Time passed. My house improved thanks to the money she sent. Everyone said I was fortunate. But how can you be happy eating alone every day? Every Christmas, I set a place for her. I would cook her favorite stew and cry in silence. Twelve years. It’s too long. Finally, I made a decision: I was going to Korea. I didn’t tell her anything. For a sixty-three-year-old woman who had never left the country, it was madness. But I bought the ticket with trembling hands and went.

I arrived and took a taxi to her address. A two-story house, quiet — too quiet. The garden was nice but lifeless. I knocked. No answer. The door wasn’t locked. I walked in. The house was clean, too clean. No signs of a man living there. No men’s clothing.

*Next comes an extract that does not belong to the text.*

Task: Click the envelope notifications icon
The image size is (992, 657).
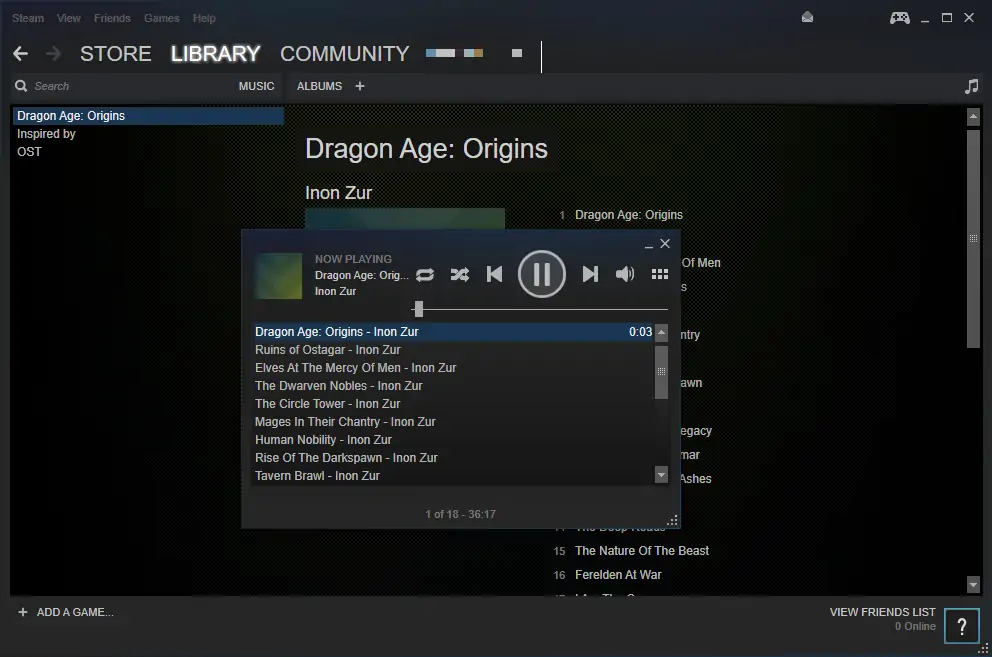Action: pos(808,18)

No smell of food. I went upstairs. One room with women’s clothes. Another like an office, barely used. And the last one — my legs gave out. Boxes, so many boxes, filled with cash. My mind went blank. At that moment, I heard the door open downstairs.

“Mom.”

It was her voice. I ran. There was Mary Lou — thinner, more tired, but still my daughter. We hugged without speaking for a long time. Then I asked: “What kind of life is this?” She replied: “Mom… I never got married.”

I felt the world shatter. The money wasn’t from a husband. She had given up twelve years of her life to earn it. She wasn’t a wife. She wasn’t free. She was a woman trapped in a contract — and she had two years left. If she broke it early, she would have to pay back nearly a million dollars. That was why she never came home. That was why the house had no life in it. That was why her eyes had changed.